(Photo: Konstantin Sergeyev for NY Mag)

(Photo: Konstantin Sergeyev for NY Mag)

You may have seen David Bowie’s list of 100 favorite books floating around today. But where did he go to buy them? In 2003, he told New York magazine that our own Strand Bookstore was one of his three favorite places in New York, along with Washington Square Park and Julian Schnabel’s house. (He was also known to sneak into movies at Angelika.)

Today, Whitney Hu, marketing director at Strand, polled some of the store’s longtime employees and told us that Bowie, who usually shopped incognito and alone, “managed to evade most of them” except for owner Fred Bass, who at 87 still works the buying desk. Bass told her that Bowie “always came in for the trendier, contemporary information and also made his way, a lot of the times, to the art section,” she said. But Bowie hadn’t been seen at Strand since the early 2000s. “If he’s been in recently — in the last four or five years — he kind of slipped by everyone,” Hu said.

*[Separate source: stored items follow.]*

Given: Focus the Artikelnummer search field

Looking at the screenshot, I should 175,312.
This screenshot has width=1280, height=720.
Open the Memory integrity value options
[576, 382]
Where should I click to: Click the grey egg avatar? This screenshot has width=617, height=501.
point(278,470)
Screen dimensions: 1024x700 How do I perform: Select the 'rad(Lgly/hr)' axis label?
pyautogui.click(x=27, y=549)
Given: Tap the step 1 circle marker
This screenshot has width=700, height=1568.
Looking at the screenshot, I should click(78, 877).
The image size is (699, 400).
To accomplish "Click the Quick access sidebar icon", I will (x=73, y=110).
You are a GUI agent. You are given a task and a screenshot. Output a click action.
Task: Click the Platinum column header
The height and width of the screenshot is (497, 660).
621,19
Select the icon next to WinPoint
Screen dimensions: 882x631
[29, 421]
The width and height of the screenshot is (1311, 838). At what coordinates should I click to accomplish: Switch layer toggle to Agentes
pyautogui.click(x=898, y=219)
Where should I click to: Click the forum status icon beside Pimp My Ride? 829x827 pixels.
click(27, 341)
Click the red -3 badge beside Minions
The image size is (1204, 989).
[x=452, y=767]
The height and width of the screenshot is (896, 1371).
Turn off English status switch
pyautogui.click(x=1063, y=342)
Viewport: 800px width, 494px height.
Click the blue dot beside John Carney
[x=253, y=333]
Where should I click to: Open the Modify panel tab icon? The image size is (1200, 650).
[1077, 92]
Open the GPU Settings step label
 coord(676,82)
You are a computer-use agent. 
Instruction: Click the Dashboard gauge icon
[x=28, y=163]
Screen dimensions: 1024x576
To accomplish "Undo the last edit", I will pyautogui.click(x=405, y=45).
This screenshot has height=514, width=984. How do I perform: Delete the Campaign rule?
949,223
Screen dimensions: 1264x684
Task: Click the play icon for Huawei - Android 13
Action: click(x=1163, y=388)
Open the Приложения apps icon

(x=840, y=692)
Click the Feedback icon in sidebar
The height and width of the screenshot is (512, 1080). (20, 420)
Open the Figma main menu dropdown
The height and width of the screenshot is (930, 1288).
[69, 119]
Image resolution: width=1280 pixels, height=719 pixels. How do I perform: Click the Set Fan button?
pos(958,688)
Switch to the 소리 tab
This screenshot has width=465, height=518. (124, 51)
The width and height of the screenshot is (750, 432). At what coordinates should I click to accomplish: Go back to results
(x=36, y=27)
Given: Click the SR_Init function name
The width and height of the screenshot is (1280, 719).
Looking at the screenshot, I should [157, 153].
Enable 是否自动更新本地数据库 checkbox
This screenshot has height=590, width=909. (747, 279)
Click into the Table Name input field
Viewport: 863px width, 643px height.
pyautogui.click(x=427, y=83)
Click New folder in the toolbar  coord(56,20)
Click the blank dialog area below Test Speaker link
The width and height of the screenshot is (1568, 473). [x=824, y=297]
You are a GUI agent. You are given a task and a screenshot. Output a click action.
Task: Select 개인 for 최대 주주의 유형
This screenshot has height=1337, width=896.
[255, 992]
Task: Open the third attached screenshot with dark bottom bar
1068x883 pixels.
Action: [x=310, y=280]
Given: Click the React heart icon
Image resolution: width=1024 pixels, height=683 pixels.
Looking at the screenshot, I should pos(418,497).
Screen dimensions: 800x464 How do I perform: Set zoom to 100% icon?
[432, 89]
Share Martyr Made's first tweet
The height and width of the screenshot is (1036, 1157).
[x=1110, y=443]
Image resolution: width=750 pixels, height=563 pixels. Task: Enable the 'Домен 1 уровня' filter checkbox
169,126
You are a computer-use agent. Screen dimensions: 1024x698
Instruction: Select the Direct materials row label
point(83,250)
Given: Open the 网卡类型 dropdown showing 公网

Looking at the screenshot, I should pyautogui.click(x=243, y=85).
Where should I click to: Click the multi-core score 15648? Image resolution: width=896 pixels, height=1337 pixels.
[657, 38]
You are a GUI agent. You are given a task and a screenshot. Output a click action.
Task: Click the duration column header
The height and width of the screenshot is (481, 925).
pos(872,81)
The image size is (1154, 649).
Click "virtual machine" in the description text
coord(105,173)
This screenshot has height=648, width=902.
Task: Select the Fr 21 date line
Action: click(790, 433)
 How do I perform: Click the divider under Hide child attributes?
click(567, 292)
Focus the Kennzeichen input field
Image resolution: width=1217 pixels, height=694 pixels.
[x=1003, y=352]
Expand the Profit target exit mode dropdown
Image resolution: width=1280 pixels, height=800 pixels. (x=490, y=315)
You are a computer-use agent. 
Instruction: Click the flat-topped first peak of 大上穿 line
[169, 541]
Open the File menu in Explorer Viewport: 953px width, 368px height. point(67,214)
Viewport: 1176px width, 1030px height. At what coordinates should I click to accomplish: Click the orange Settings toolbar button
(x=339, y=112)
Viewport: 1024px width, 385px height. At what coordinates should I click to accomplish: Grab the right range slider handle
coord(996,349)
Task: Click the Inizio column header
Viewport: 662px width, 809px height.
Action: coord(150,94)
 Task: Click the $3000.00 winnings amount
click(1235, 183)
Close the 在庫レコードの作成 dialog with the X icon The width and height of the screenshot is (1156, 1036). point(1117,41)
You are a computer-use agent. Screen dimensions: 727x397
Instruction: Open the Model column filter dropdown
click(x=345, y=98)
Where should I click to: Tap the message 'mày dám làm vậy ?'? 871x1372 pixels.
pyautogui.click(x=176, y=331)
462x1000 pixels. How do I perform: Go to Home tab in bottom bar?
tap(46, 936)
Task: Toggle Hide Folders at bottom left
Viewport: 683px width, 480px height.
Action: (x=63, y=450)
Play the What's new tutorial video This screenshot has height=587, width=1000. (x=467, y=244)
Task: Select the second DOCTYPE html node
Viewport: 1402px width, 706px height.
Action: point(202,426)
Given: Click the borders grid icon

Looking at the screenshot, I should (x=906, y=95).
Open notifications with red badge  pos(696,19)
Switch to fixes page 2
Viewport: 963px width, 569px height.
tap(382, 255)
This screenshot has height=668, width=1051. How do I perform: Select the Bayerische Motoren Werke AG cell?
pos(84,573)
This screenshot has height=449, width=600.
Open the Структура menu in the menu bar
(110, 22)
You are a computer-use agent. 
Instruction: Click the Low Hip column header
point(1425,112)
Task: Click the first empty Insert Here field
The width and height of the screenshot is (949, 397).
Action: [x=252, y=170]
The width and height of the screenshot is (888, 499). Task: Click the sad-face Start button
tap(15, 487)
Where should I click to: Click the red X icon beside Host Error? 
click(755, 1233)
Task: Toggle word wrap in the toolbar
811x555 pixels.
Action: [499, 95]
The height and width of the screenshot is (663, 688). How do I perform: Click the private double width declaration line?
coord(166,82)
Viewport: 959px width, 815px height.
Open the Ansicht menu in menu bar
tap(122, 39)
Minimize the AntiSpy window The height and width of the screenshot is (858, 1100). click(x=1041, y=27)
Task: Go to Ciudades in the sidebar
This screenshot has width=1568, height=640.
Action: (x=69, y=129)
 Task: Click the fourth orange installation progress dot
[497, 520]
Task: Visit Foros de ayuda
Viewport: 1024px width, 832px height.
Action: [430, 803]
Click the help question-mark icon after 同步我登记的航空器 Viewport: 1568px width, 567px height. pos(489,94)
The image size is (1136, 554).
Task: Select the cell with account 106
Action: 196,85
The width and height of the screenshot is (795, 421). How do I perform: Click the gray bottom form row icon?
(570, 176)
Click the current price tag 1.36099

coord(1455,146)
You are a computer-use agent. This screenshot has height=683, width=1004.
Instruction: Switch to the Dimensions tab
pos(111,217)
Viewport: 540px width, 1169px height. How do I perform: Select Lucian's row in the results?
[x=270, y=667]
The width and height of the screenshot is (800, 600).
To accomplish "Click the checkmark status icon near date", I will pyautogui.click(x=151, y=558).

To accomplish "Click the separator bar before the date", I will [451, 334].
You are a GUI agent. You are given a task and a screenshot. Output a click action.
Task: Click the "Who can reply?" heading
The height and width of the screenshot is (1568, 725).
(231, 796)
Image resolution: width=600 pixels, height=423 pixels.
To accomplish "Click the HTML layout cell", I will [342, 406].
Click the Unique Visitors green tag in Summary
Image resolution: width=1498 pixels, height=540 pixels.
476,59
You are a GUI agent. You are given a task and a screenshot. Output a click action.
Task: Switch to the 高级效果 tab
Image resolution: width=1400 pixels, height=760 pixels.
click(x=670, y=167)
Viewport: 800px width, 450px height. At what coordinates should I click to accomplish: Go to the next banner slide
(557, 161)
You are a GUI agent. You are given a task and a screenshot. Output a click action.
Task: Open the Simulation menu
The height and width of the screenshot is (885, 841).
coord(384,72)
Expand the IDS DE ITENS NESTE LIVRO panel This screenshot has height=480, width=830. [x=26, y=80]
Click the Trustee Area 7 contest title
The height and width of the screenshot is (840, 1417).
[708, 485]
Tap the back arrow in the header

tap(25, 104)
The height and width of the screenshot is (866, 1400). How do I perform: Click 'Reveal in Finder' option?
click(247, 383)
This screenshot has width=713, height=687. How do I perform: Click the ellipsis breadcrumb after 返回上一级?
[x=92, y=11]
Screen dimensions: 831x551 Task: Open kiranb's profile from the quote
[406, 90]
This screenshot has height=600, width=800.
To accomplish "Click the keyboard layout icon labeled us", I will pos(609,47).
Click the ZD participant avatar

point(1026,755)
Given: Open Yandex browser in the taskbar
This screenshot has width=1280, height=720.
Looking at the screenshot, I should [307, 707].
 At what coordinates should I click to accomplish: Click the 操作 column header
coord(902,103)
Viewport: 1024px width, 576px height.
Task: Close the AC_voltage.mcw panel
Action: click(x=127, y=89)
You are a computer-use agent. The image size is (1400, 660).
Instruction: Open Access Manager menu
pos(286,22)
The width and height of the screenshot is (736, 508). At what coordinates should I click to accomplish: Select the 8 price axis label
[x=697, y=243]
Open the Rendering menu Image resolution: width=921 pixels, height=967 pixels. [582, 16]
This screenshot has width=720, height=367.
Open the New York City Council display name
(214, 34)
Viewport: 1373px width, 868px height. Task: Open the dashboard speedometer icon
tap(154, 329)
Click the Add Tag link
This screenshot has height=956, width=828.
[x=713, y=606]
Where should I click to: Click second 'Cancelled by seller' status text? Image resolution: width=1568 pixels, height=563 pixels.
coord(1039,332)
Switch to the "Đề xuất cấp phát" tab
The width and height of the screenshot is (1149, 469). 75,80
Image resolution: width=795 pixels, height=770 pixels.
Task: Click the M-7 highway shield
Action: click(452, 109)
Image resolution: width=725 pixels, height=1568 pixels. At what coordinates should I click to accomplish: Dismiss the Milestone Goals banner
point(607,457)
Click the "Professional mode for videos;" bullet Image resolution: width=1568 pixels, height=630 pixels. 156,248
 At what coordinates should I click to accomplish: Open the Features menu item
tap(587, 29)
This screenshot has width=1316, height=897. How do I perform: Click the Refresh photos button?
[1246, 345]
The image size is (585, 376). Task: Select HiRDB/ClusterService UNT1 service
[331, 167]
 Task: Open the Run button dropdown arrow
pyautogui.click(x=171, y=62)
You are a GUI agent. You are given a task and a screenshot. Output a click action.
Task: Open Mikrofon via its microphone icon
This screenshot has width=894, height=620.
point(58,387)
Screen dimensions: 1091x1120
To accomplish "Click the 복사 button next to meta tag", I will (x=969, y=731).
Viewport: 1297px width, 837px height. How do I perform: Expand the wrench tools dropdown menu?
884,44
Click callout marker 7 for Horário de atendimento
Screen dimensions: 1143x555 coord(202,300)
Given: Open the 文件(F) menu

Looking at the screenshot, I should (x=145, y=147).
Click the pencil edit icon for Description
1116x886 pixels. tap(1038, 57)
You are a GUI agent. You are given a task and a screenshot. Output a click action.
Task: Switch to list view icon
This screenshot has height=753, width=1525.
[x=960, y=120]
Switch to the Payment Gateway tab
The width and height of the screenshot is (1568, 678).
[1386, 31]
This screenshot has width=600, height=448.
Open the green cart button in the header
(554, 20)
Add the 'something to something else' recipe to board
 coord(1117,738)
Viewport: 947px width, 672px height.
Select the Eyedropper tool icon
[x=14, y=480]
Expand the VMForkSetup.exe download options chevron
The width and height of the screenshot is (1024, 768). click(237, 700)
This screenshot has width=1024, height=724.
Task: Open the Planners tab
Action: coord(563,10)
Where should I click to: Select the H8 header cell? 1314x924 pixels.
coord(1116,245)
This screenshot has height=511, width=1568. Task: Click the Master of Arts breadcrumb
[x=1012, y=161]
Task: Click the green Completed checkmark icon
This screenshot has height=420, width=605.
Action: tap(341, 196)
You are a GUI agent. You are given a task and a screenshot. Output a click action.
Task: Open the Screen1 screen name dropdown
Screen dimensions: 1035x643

One of the employees he slipped by is Kimberly Ann Southwick, a writer and editor who told us this story about her brush with Bowie.

I worked in the back lefthand corner of the main floor of Strand from 2007-2009 in what was the poetry and literary non-fiction sections then. Celebrities were always in and out of the store, and because the area I worked in was so specific and in the back, unless they were looking for something in or near my section, I didn’t notice many. One day towards the end of the day, after I got back from lunch, one of my coworkers came up to me, all excited, to ask if I’d seen David Bowie in the store earlier. I hadn’t. “Why didn’t you tell me he was here!” I said, which is what I usually said. I’d missed other celebs before, but this was David Bowie! Who knows why none of my co-workers thought to tell me he had been there when he was there, but I’d like to think it was out of respect.

Southwick admits hers is “literally nearly not even a story” compared to, say, the yarns about Bowie in ’70s New York. Still, she says: “There’s such a rich history of musicians and actors/actresses coming into the store, that to know, even if I didn’t see him, that he was in the same building as me briefly, that’s special enough to me.”